Nadó lejos del sumergible, y vio unos puntos de luz en la oscuridad más abajo. Descendió unos metros y se detuvo un poco más allá para contemplar una hilera de resplandecientes objetos azules.

¡Medusas azules!

Había unas seis flotando en su camino. Esperó hasta que las letales medusas quedaron lejos, y luego continuó bajando hacia el fondo. Mientras descendía, vio que las luces que habían llamado antes su atención eran focos situados en la parte superior de cuatro grandes esferas construidas alrededor de un cubo hemisférico. Cada una descansaba sobre cuatro patas con pies en forma de disco que recordaban las extremidades de una araña.

Las superficies metálicas de las esferas eran lisas con excepción de una que tenía una cúpula transparente. Austin nadó más cerca y vio a dos personas debajo de la cúpula. Una era una mujer de pelo oscuro y la otra era Zavala.

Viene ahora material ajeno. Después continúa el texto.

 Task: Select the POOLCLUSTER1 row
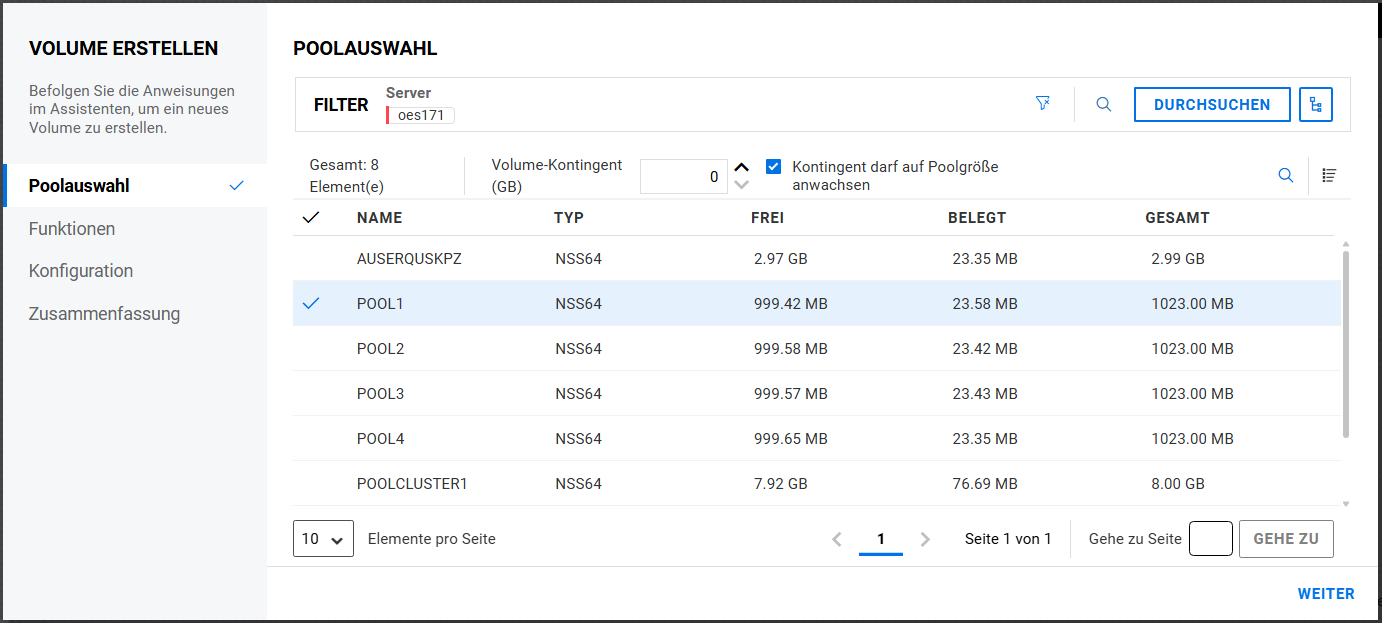(x=412, y=484)
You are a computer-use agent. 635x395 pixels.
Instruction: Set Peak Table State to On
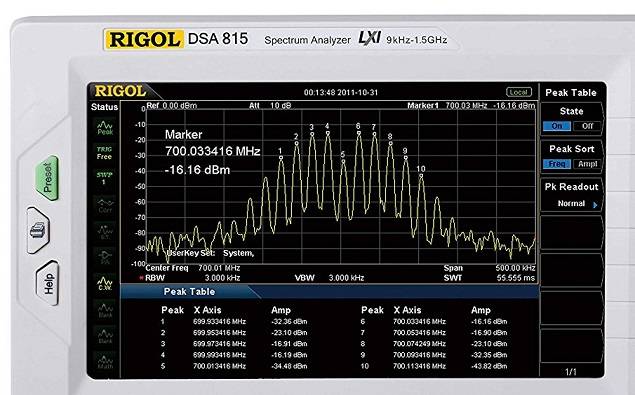tap(557, 126)
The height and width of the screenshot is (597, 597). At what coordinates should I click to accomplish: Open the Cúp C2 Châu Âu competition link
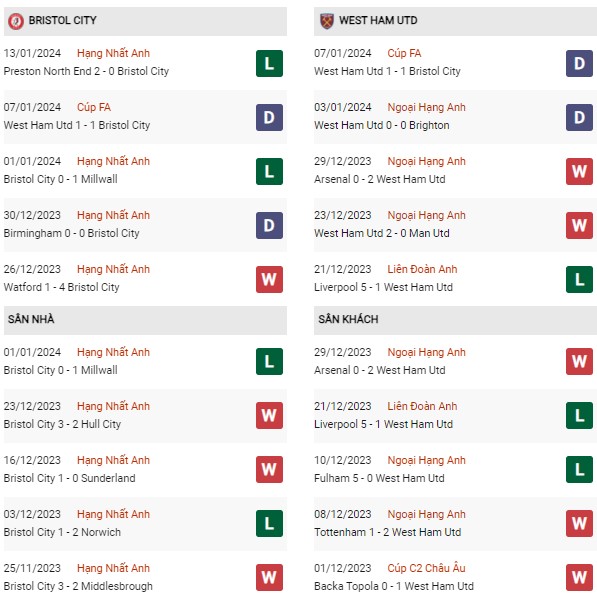(426, 568)
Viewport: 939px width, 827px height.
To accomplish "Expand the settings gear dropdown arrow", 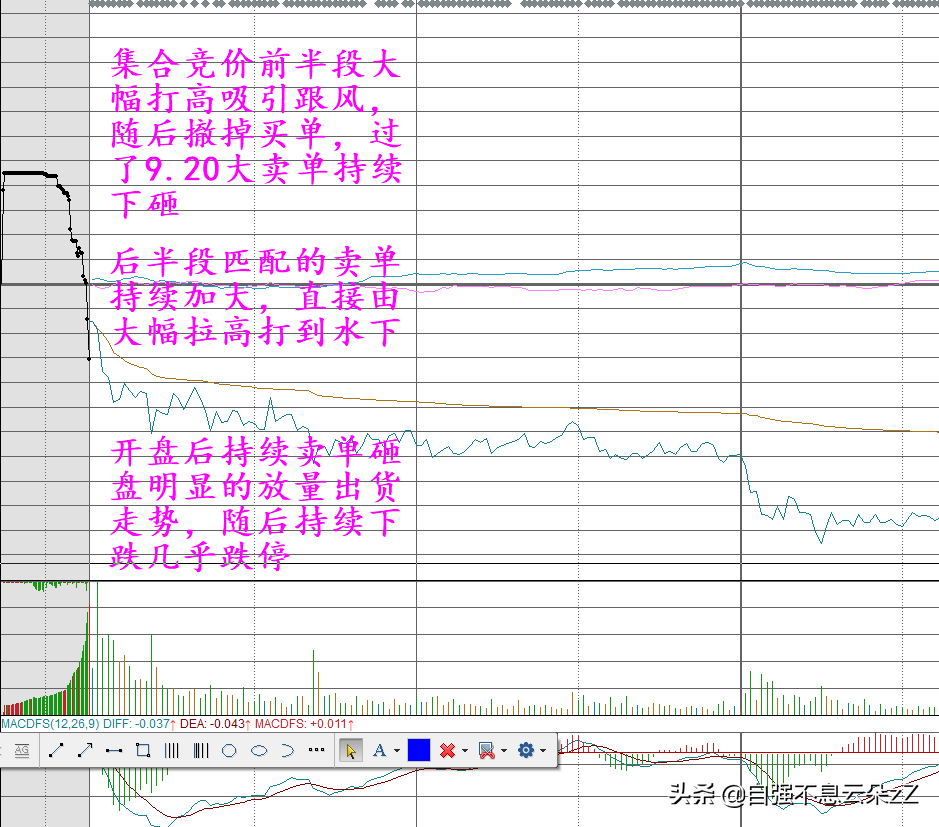I will (543, 750).
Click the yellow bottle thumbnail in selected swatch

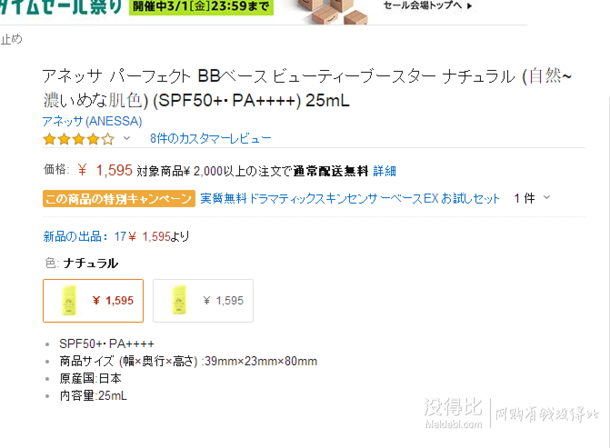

Los dos estaban sentados, y al parecer conversaban con animación. Zavala no parecía tener ningún problema y, por la expresión de su rostro, estaba disfrutando. Austin rió, y su risa salió como una serie de ruidosas burbujas. Solo Joe Zavala podía encontrar una bella mujer en el fondo del mar.

Mientras Austin intentaba interpretar la escena que se desarrollaba debajo de la cúpula, la mujer miró hacia él y abrió mucho los ojos.

Se alejó como un caza de combate, nadó hacia el fondo y por debajo de la esfera para luego ir hacia el cubo hemisférico. Del diagrama recordaba que el cubo era el módulo de transporte. Tenía en la parte superior un compartimiento estanco para el transbordador de carga. Nadó por debajo del módulo más allá de los cuatro minisumergibles amarrados en la parte inferior del cubo y encontró la escotilla que permitía a los buceadores el acceso al módulo. Oprimió el botón de hinchado del chaleco hidrostático. El aire de la botella entró en él a través del latiguillo, y Austin comenzó a subir poco a poco. Al mismo tiempo, retiró de la cartuchera de plástico el Bowen, sin sacarlo de la bolsa estanca. De ese modo, podría tener el revólver a mano y dispuesto para disparar a los cinco segundos de emerger. Sumado al elemento sorpresa, le daría la ventaja que necesitaba.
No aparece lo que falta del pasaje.